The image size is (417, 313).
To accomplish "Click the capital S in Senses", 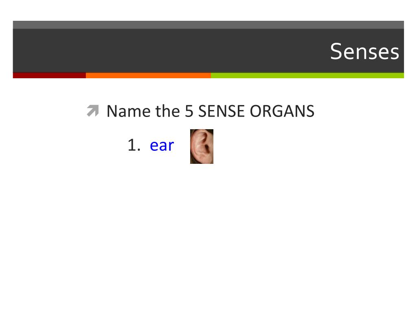I will pyautogui.click(x=336, y=51).
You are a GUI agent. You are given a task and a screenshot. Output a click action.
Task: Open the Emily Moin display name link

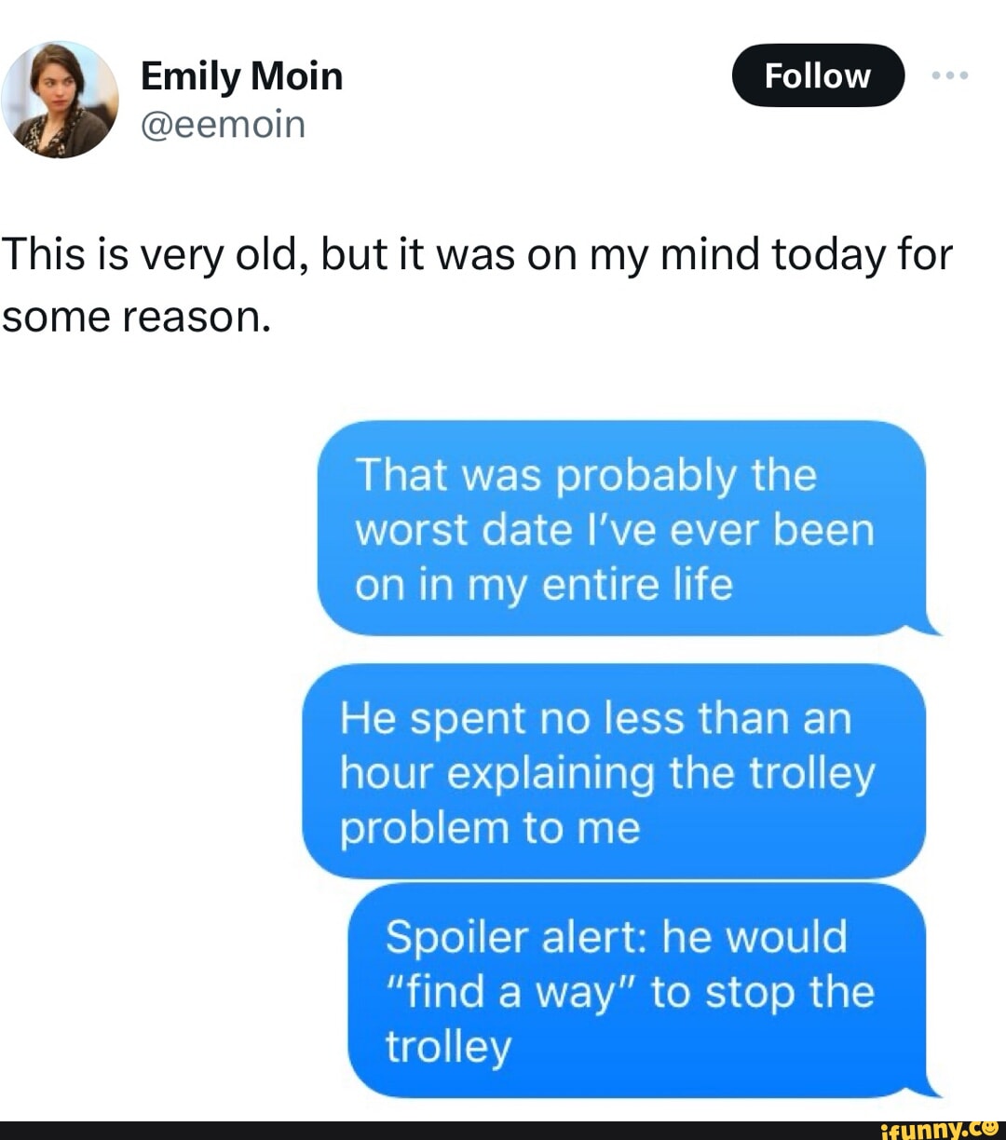tap(241, 75)
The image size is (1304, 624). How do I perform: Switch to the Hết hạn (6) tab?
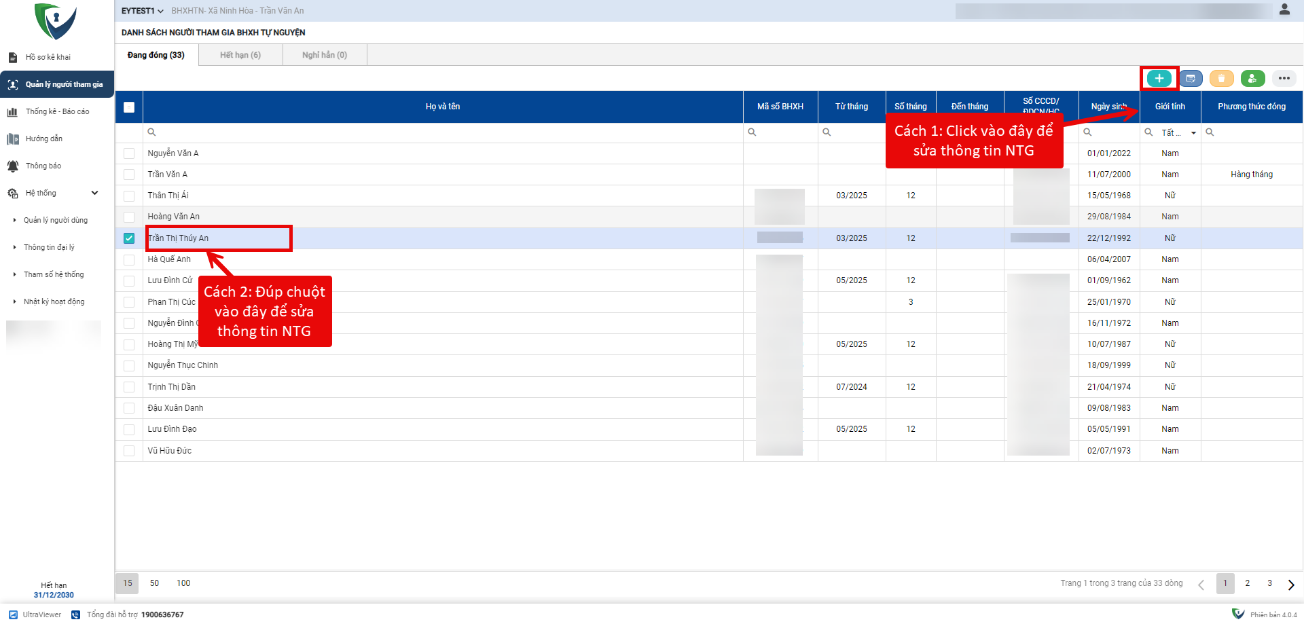240,55
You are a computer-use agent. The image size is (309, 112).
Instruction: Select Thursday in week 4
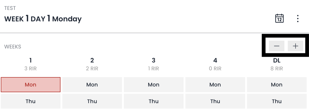click(x=215, y=101)
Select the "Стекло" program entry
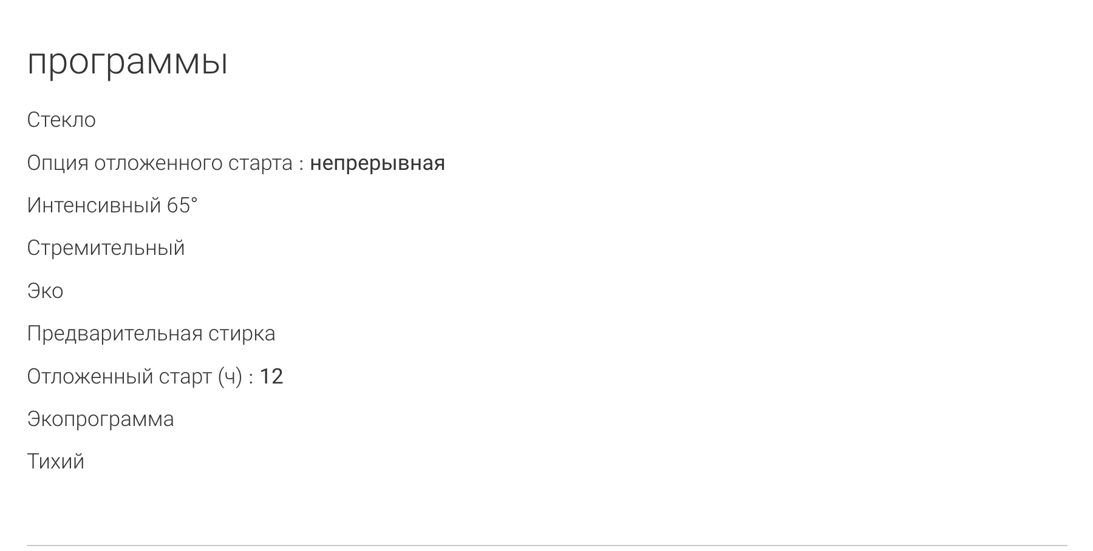 (x=61, y=120)
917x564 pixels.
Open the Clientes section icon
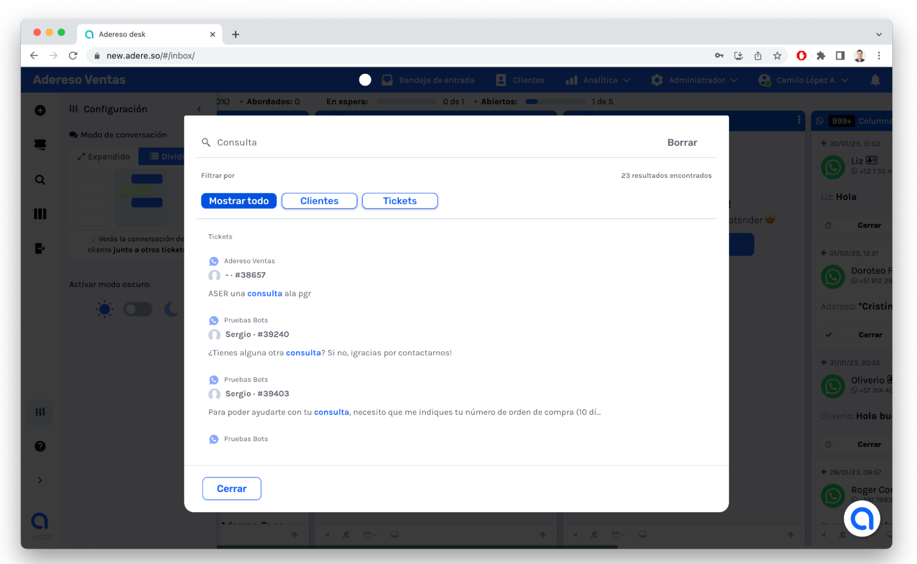click(501, 80)
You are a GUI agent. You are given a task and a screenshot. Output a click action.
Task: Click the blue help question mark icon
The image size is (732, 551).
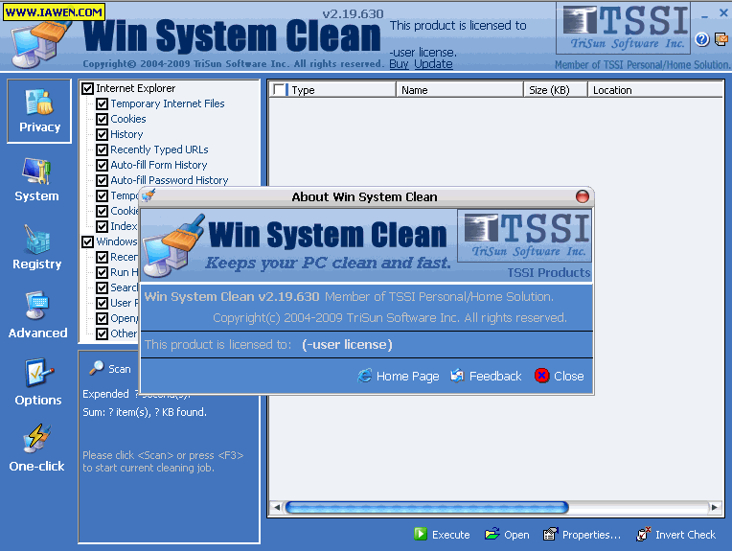[x=701, y=39]
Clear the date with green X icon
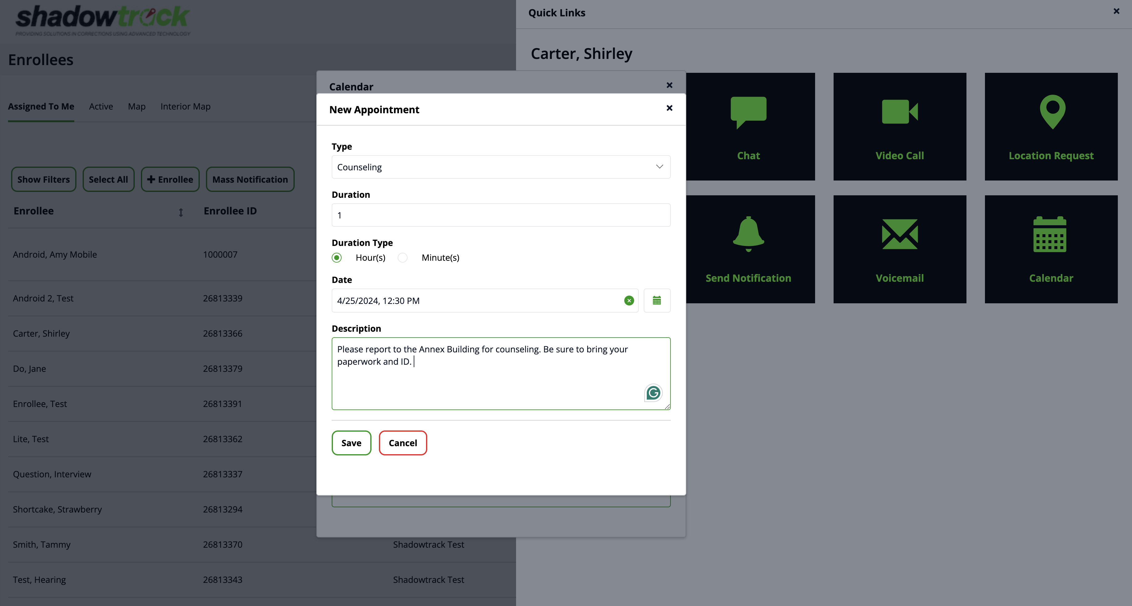Image resolution: width=1132 pixels, height=606 pixels. (629, 301)
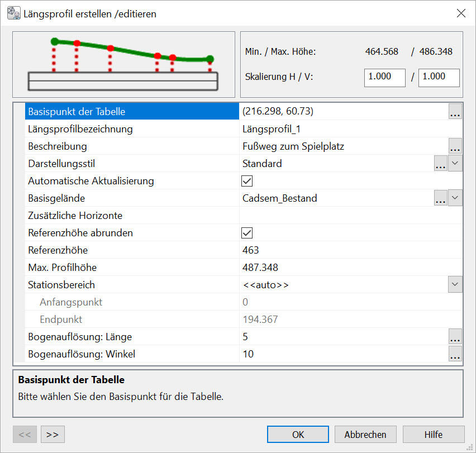
Task: Click the ellipsis button for Basispunkt der Tabelle
Action: tap(455, 112)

********

STATED PROBLEM
Pull out the lines of the records, word for word, starting with the line that contains "You are a computer-use" and going on through the end of the records. Leave the pictures out of your answer.

ANSWER TO THIS PROBLEM
You are a computer-use agent. The image size is (309, 112).
Instruction: Select Thursday in week 4
click(x=215, y=101)
Select the "Стекло" program entry
 (x=61, y=120)
917x564 pixels.
Open the Clientes section icon
click(501, 80)
You are a GUI agent. You are given a task and a screenshot. Output a click action.
Task: Click the blue help question mark icon
The image size is (732, 551).
[x=701, y=39]
Clear the date with green X icon
Image resolution: width=1132 pixels, height=606 pixels. (629, 301)
Task: Click the ellipsis button for Basispunkt der Tabelle
Action: tap(455, 112)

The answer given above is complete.